-- Directions --
1. Answer each question from the reflection on Matt Adams's talk, marking your answers (a), (b) and (c):
(a) Over what span of time is Karen designed to be played?
(b) Which cloud services are named as examples?
(c) In the famous case mentioned, when did companies begin marketing products to a pregnant woman?
2. Summarize the reflection on Matt Adams's talk in two sentences.
3. According to the reflection on Matt Adams's talk, why can data that wasn't meant to be shared end up being viewed by unauthorized personnel? Answer in one or two sentences.

-- Source document --
%%

I really enjoyed the talk by Matt Adams about his projects he had done in the past as well as his plans for the future. I particularly like Karen, an app that features a fictional coach in a software-driven experiential art piece. It is part story, part game which is designed to be played over a period of days. Karen creates an unsettling experience that’s intended to make us question the way we give up our information to service providers in this digital age. Like many apps, they seem to look ‘friendly’ to you but as time pass, you start to see the little dark ‘secrets’ they have. Be it shopping apps or messaging apps, each has their dark sides that their users don’t want to know (just like Karen).
I think the idea of having an app to ‘steal’ information invokes a serious thought on today’s economy which is almost entirely based on a digital platform. Be it transactions of money from the bank, things you buy online, what you search on your browser and the way you chat, there is already a app for these purposes. It is compelling to think that many consumers has forgotten about the data ‘tracking’ or ‘stealing’ function of all apps may potentially be leaked and pose serious threat to their personal lives.
Karen also gives a hint of how data can be use against you for profits. As numerous companies collect and sell consumer data that are used to profile individuals, without much control or limits. There was the famous case of companies beginning to market products to a pregnant woman before she had told others in her family, thanks to automated decision-making. The same can be true of things like sexual orientation or an illness like cancer.
Similarly, the cloud services we use everyday such as like Google Drive, Dropbox, and Microsoft Azure becoming a regular part of business processes, these enterprises have to deal with security issues such as loss of control over sensitive data. And because most cloud services are designed to encourage users to back up their data in real-time, a lot of data that wasn’t meant to be shared can end up being viewed by unauthorized personnel as well.
I am very fascinated by how Blast Theory was able to bring up such a sensitive topic and let their users understand the dangers of giving up information in a subtle yet effective way. Although Matt said that they were always debating on how the concept should be presented and etc, but I could see the thoughtfulness and put in huge efforts into making sure that there was discrimination against any group of people. Although it may look like a small decision, but it is one of the major decision that their users wont’t see even when playing Karen.

%%

-- Data to examine --
%%

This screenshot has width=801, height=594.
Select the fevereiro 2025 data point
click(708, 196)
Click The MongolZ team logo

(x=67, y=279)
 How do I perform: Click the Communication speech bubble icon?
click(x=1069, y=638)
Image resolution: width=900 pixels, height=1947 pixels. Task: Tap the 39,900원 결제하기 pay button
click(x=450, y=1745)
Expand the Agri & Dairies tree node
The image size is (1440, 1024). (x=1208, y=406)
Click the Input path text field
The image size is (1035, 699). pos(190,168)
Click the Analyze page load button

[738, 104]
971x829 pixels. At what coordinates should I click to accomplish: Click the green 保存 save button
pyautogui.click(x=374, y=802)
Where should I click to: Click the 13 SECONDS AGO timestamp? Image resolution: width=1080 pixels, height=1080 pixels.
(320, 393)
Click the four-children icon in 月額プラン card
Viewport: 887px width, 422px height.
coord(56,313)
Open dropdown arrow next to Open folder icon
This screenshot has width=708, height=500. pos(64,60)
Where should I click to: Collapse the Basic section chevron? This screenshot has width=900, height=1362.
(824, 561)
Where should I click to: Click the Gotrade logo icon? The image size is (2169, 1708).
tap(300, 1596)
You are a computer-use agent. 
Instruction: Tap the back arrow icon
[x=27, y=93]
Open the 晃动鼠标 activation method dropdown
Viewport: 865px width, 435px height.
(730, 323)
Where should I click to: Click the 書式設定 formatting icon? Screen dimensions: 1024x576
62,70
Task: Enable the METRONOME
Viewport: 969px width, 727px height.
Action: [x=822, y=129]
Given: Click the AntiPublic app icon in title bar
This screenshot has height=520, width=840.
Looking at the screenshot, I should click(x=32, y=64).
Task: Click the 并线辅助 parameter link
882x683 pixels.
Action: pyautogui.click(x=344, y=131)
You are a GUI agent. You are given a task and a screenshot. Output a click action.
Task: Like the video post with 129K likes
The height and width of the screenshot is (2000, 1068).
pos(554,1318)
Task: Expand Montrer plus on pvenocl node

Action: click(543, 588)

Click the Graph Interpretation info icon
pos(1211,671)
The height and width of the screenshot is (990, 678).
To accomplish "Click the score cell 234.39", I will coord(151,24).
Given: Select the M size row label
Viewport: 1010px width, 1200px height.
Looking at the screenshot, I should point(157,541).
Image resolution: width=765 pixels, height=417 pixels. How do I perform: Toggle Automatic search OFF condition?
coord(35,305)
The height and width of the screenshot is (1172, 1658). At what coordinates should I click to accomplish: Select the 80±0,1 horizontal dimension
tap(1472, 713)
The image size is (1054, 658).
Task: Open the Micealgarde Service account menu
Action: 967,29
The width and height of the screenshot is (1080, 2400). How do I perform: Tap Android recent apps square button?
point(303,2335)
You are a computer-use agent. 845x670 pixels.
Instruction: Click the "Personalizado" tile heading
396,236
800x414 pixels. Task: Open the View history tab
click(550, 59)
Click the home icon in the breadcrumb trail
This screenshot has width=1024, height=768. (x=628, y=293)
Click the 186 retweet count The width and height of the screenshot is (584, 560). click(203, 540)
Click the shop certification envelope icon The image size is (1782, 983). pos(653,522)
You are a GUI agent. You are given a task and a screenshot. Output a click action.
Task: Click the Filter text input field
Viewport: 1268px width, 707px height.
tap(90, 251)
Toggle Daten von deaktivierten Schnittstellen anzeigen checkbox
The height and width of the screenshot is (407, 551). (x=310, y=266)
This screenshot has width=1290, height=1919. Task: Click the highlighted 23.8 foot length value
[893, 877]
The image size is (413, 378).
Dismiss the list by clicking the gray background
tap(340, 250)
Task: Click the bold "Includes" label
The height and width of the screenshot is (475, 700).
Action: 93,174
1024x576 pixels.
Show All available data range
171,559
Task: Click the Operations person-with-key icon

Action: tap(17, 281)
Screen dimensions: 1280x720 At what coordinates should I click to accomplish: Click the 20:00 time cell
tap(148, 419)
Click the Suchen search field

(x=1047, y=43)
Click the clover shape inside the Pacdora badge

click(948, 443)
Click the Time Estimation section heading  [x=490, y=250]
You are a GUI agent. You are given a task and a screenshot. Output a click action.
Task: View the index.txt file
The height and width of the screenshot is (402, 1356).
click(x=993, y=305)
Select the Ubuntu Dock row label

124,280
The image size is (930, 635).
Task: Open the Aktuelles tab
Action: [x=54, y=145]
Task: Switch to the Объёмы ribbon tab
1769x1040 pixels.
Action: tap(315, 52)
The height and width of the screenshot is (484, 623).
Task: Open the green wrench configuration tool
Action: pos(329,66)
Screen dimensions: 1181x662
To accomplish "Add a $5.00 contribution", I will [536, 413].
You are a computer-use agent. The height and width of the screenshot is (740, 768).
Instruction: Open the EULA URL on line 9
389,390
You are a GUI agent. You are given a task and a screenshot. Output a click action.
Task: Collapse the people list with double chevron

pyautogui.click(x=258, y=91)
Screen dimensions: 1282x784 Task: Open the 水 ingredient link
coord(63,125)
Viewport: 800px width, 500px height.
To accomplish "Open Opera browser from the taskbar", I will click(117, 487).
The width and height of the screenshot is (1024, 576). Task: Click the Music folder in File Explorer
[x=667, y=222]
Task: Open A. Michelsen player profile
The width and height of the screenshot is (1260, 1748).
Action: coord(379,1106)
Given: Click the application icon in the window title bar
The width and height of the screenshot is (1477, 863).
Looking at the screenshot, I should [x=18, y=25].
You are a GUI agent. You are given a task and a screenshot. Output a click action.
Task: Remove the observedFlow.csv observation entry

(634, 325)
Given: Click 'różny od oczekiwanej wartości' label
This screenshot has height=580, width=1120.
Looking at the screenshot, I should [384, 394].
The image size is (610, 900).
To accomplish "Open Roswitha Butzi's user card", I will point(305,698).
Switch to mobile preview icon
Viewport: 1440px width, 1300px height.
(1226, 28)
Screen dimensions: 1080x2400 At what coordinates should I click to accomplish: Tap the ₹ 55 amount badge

%%

-- Solutions below --
1.
(a) Over a period of days.
(b) Google Drive, Dropbox and Microsoft Azure.
(c) Before she had told others in her family.

2. The writer enjoyed Matt Adams's talk, especially Karen, a part-story, part-game app with a fictional coach that is meant to make people question how they give up their information to service providers. The writer connects this to companies collecting and selling consumer data to profile individuals and to security risks in cloud services, and praises Blast Theory for raising the dangers of giving up information in a subtle yet effective way.

3. Most cloud services are designed to encourage users to back up their data in real time. As a result, a lot of data that wasn't meant to be shared can end up being viewed by unauthorized personnel.